------ Records for processing ------

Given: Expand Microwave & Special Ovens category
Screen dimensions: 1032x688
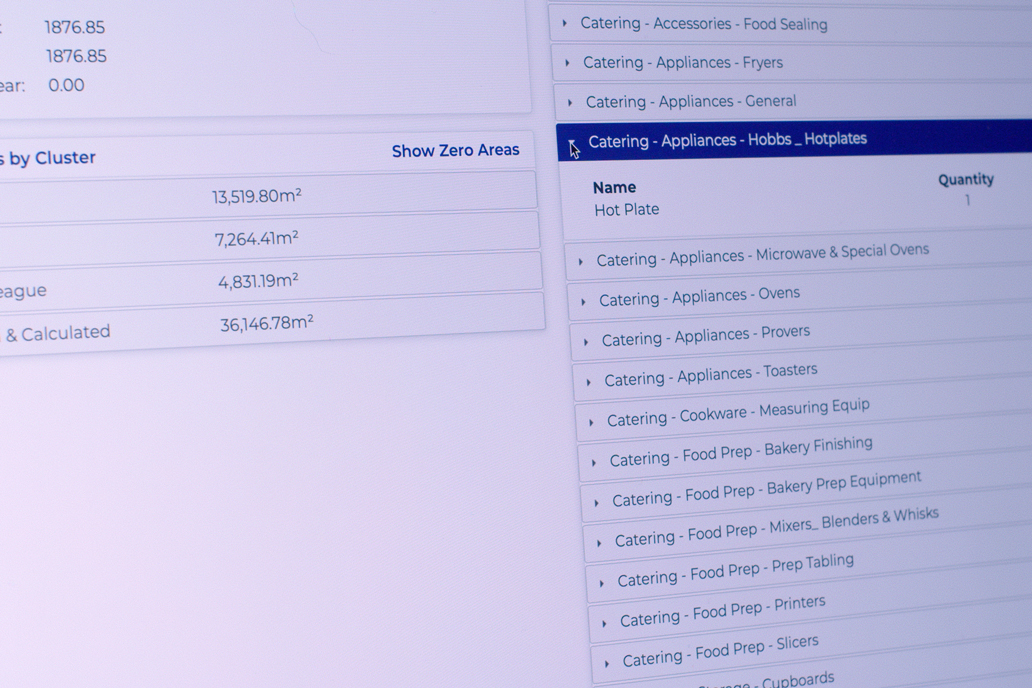Looking at the screenshot, I should [762, 256].
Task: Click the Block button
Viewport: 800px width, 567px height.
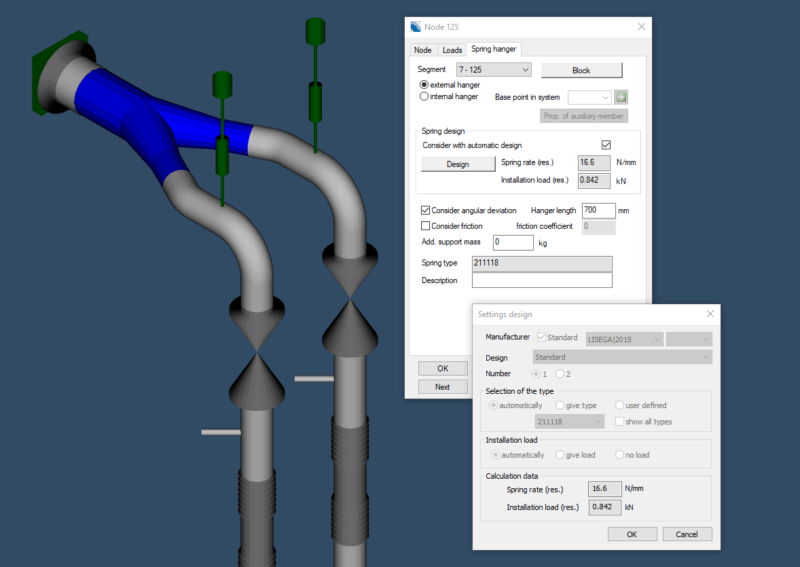Action: [x=581, y=70]
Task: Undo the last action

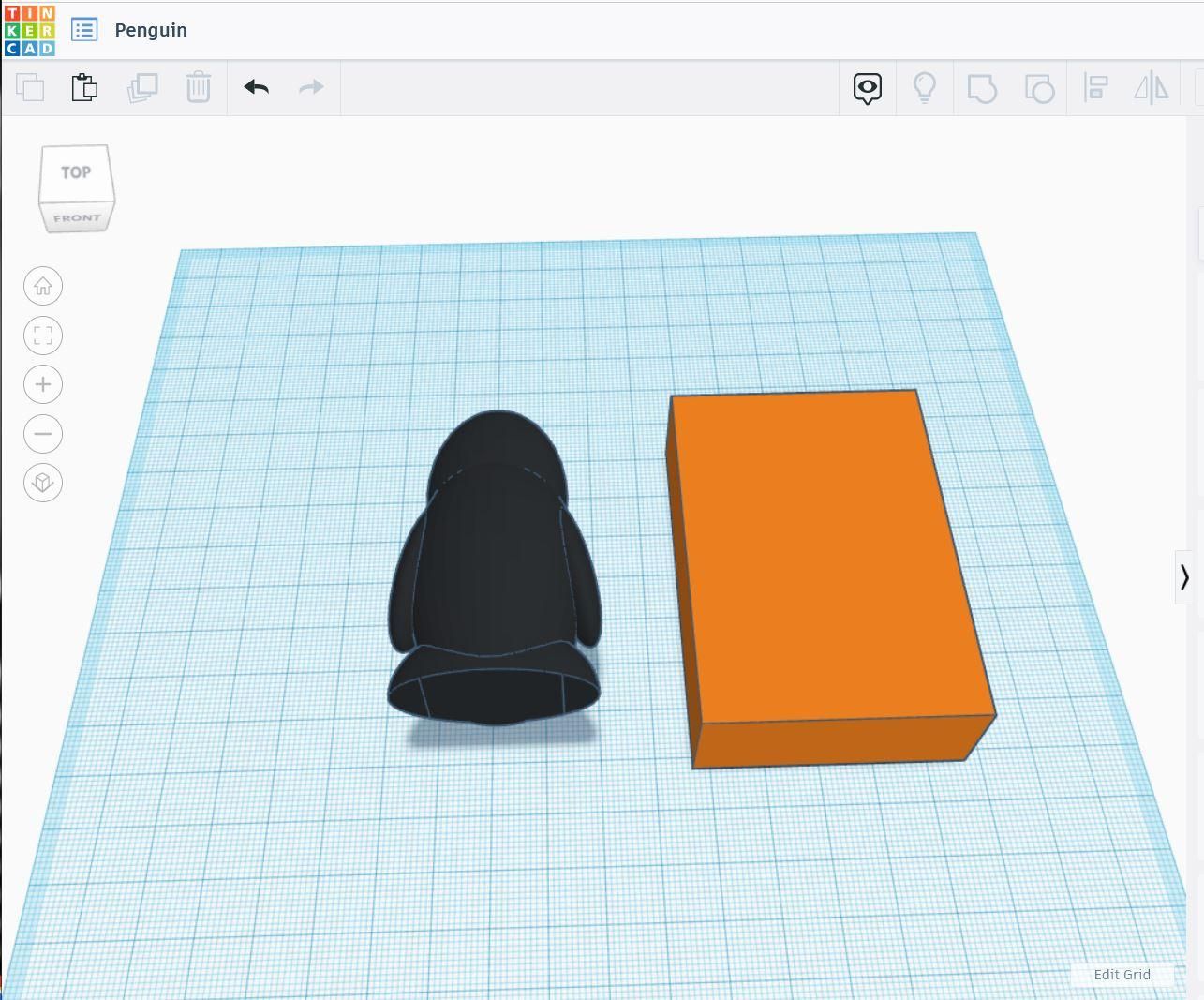Action: coord(256,87)
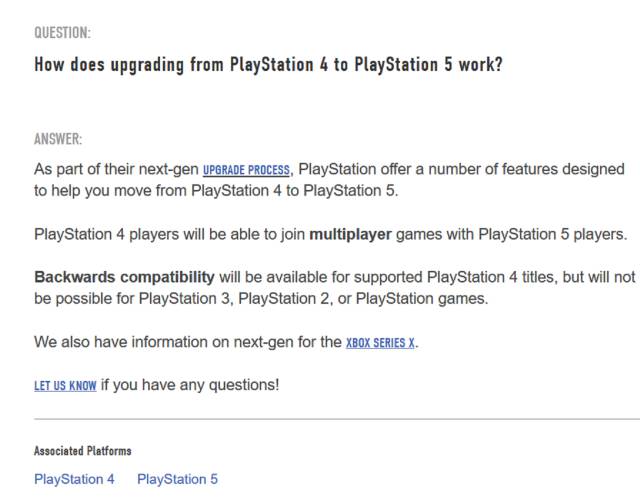The width and height of the screenshot is (640, 501).
Task: Click the bold "Backwards compatibility" text
Action: click(x=124, y=276)
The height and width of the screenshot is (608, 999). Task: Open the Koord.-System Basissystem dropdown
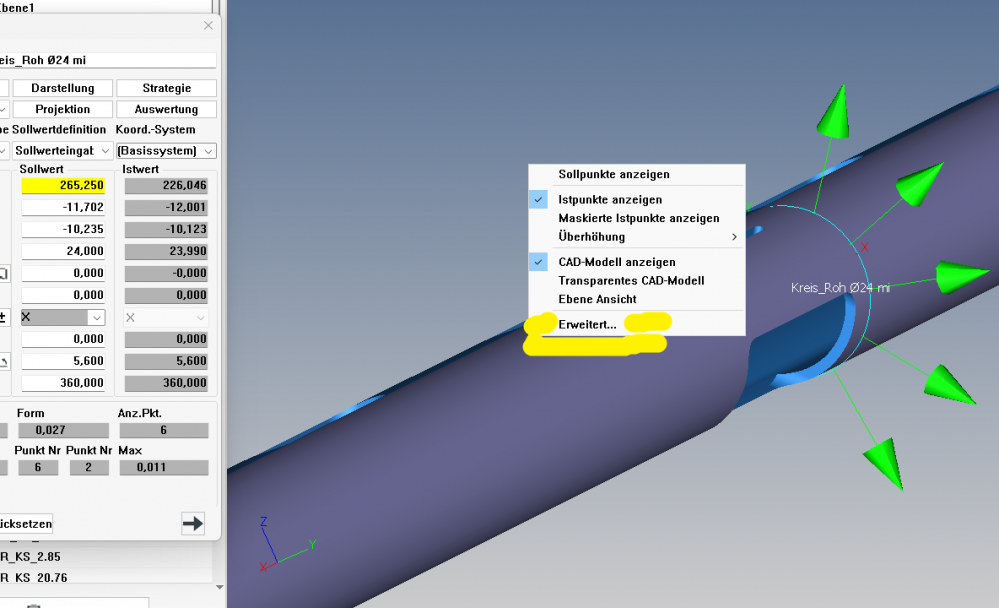[166, 151]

------

What to do
Set down the entries word for word, omitting all pictures.

Completed task
Given: Expand Microwave & Special Ovens category
Screen dimensions: 1032x688
Looking at the screenshot, I should [762, 256].
Task: Click the Block button
Viewport: 800px width, 567px height.
Action: [x=581, y=70]
Task: Undo the last action

Action: coord(256,87)
The width and height of the screenshot is (640, 501).
Task: Click the bold "Backwards compatibility" text
Action: click(x=124, y=276)
The height and width of the screenshot is (608, 999). Task: Open the Koord.-System Basissystem dropdown
[166, 151]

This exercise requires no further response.